• _Problem description_:
Could you copy the passage on the cartridge from "[0055] The cartridge" up to and including "fixing hook 234.", word for word?
(Selected text Opens)
Hereinafter, the configuration of the cartridge 20 will be
described referring to FIGS. 1 to 5 together with these
drawings.
[0052] The cartridge 20 has a cartridge base 23 and a base
receptacle 24.
[0053] A tube unit 25 is provided on the upper side of the
cartridge base 23. The tube unit 25 has the afore-mentioned tube 21
and plural fingers 22, a unit base 251, and a unit cover 252. The
unit base 251 is formed with the tube guide wall 251A, and the tube
21 is arranged in the shape of a circular arc inside the unit base
251. Additionally, the unit base 251 supports the fingers 22 so as
to be movable in the axial direction. The tube 21 and the fingers
22 within the unit base 251 are covered with the unit cover
252.
[0054] The tube unit 25 is formed in a flat cylindrical shape, and
the cam 11 exposed from the main body 10 is inserted into a central
cavity of the tube unit 25. This allows the fingers 22 on the
cartridge 20 side to mesh with the cam 11 on the main body 10
side.
[0055] The cartridge base 23 is provided with a supply-side joint
231 and a discharge-side joint 232. End portions of the tube 21
within the tube unit 25 are connected to the supply-side joint 231
and the discharge-side joint 232, respectively. If the plural
fingers 22 squeeze the tube 21 in sequence, the liquid is supplied
from the supply-side joint 231 to the tube 21 and the liquid is
discharged from the discharge-side joint 232. A connecting needle
233 communicates with the discharge-side joint 232, and the liquid
discharged from the discharge-side joint 232 is supplied to the
patch 30 side via the connecting needle 233.
[0056] The cartridge base 23 is formed with the fixing hook 234.
(Selected text Closes)
(Dataset extract Opens)
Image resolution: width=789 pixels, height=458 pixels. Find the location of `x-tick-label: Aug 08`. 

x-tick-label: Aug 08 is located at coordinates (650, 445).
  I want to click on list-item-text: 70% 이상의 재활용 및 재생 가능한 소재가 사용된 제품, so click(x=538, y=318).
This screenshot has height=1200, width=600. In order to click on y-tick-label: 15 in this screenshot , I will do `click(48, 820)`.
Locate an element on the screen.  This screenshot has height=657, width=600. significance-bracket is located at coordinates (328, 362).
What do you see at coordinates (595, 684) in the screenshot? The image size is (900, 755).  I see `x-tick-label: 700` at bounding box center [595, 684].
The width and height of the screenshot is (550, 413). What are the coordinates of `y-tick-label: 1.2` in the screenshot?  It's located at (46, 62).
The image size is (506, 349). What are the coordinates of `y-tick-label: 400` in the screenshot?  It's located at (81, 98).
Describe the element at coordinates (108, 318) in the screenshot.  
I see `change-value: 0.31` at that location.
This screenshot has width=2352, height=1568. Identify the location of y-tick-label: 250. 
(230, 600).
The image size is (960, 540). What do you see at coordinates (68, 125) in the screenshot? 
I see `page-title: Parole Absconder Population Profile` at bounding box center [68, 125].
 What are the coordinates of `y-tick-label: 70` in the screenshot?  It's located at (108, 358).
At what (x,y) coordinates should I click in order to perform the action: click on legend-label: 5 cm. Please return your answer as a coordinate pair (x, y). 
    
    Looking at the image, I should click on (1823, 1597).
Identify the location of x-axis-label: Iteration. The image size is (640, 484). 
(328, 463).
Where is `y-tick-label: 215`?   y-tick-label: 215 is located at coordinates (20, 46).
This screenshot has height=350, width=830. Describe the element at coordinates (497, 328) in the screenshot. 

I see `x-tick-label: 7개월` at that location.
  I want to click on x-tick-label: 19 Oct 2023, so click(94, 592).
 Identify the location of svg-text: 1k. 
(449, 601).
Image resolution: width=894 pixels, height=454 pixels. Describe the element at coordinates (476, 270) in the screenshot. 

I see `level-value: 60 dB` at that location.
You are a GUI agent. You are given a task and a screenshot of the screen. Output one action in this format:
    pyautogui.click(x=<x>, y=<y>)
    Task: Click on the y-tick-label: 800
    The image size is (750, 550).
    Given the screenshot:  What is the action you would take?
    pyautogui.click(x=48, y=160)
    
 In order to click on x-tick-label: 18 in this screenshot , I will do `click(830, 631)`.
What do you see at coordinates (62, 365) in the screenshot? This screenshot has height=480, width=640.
(Dataset extract Closes)
• _Solution_:
[0055] The cartridge base 23 is provided with a supply-side joint
231 and a discharge-side joint 232. End portions of the tube 21
within the tube unit 25 are connected to the supply-side joint 231
and the discharge-side joint 232, respectively. If the plural
fingers 22 squeeze the tube 21 in sequence, the liquid is supplied
from the supply-side joint 231 to the tube 21 and the liquid is
discharged from the discharge-side joint 232. A connecting needle
233 communicates with the discharge-side joint 232, and the liquid
discharged from the discharge-side joint 232 is supplied to the
patch 30 side via the connecting needle 233.
[0056] The cartridge base 23 is formed with the fixing hook 234.